Alexander Arnaudov was born on November 11, 1998, in Sofia. He is an alumnus of the American College of Sofia. He lives in Scotland, where he completed a Master's degree in "IT and Management" at the University of St. Andrews. In 2018, he was awarded by the National Youth Poetry Contest "Veselin Hanchev." Since the beginning of the same year, he has been an editor of the online magazine "New Asocial Poetry" and a founder of an NGO with the same name. In 2019, he was awarded first prize in the National Literary Competitions "Art Against Drugs" and "Georgi Chernyakov." "Bottom in the Sky" (edited by Ivan Hristov, IK Znatsi 2019) is his debut book. In 2020, he received first prize in the National Literary Competition "Sea." He holds the title of laureate (accompanying award) in the literary festivals "Southern Spring" and the national competition "Academician Nikolai Liliev." He has been published in Literary Newspaper, Literary Club, Liternet, and E-substance. In 2022, he received second prize in the National Literary Competition "Sea." "Biography of the Abyss" (edited by Ivan Hristov, IK Znatsi 2023) is his second book.

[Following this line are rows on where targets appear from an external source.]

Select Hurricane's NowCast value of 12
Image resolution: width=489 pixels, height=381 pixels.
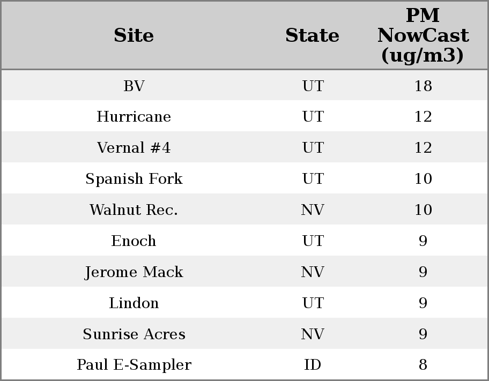[423, 117]
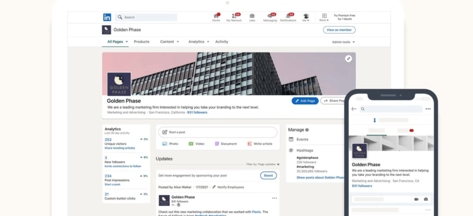The image size is (473, 216).
Task: Click the Boost button
Action: [268, 175]
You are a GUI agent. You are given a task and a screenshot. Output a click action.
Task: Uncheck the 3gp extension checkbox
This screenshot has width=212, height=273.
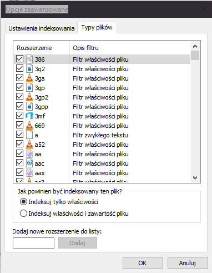(x=19, y=87)
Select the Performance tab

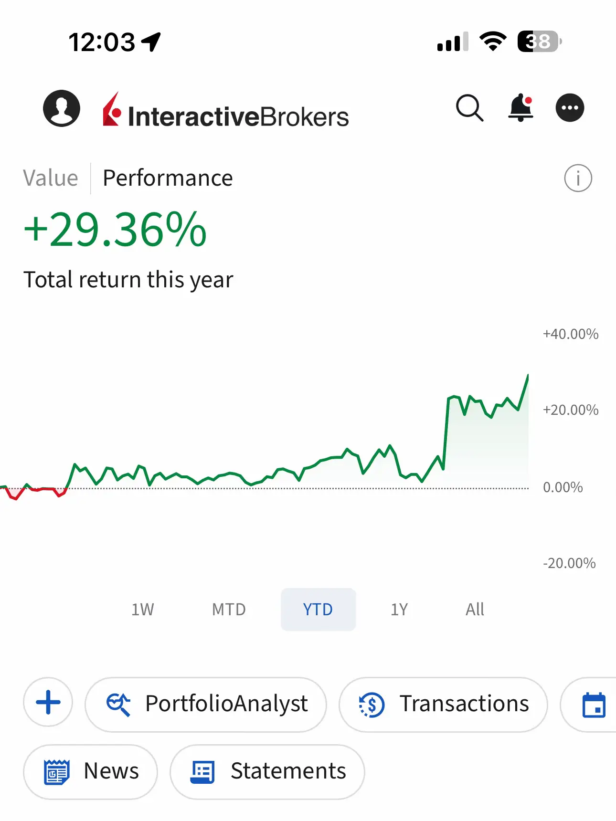coord(168,178)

Alexander Arnaudov makes a sharp turn in Bulgarian poetry by addressing the society's recent "taboo topic." In "Biography of the Abyss," the author is calm; he no longer lives through his life but observes it humbly. His poetry is gentle, unobtrusive, with no attempts to change what has already passed. He "inhabits the abyss of the parent" within him without seeking reasons, without asking why "the skin spreads."

 

The remarkable thing about this book is not that it is biographical—we have encountered that many times before—but that it is so incredibly sincere. Uncomfortably honest and whole. Alexander Arnaudov declares to us that "parents are a scar / that forgot / it needs to heal," and he is not afraid of the response from the other side; he does not fear fighting for his statement, fighting for the child's right within him. He presents us with a personal story about childhood, a place where he seemingly hasn't allowed himself to return often, but the power of his words has overcome him, outpaced reason, to bring the only possible catharsis—sharing. The child within him no longer fights just against the family but stands up against a world that, in the author's experience, "drowns out the cries for help."

 

Even though it follows a more personal story, an individual struggle, this book is also social. Unlike his previous works, here the author transcends his own experiences and entangles himself in the issues of the young generation, in the lack of home and comfort. Saying "the silence in me is a child / that will not be born," he speaks about us, about all those who "build a home / in which they will not be born." The theme of birth is common in the book, and through it, Arnaudov, or rather the child within him, tries to tell us something he seemingly hadn't had the courage to share before: the doubt whether he even deserves a place here.

 

Another frequently encountered image is the shadow. The author has separated from himself, from body and spirit, from memories and disappointments. His shadow follows him but can no longer harm him, and he observes it with curiosity, follows its movements: now it is "a homeless person in a family portrait," now "a foreigner at the bottom of the world," but it is no longer himself. Alexander Arnaudov takes us through hell, through rejection, unlovedness, threat, orphanhood, and lack of home, to lead us to the only possible remedy for the past: "there are no survivors in my memory."

 

A book of experience. Of the ability to survive. Of outsmarting the past. A book about the journey to hell and back. A book about memory as a weapon, even though "the new generation has spent all its bullets."

 

The movement towards and within the personal abyss of Alexander Arnaudov follows a strict chronological sequence, and perhaps not coincidentally, the steps bear names that start with the letter "A"... just like Hell (in Bulgarian, "Ad"). The descent is a biography of birth into death, of life as an accident, of leaving and returning to nothingness, but also a question to oneself – do you stay or leave forever? This poetry is a search for human habitation, a definition of oneself, a sense of non-being as absolute freedom, a realization that "in this world we will not be," a cult of the heart without gender. It is also a message from the abyss, perhaps the most important message – "pass on freedom."

 

In the end, it turns out that the abyss is a universal concept of freedom, so infinite that it can encompass not only the boundaries of your personal heart but also the entire existing world within it. A beautiful metaphor of emptiness, that black hole from which we all come and to which we will all eventually return. But before that, we must pass through the Hell of our lives. To add our own piece of darkness to eternity.

 

I don't know to what extent the reader is ready to admit that this author's biography, with all its brutality, is somewhat valid for themselves as well. But one thing is certain – Alexander Arnaudov has grown in his words to such an extent that he has the right to write his "Biography of the Abyss." And no one can dispute the facts within it.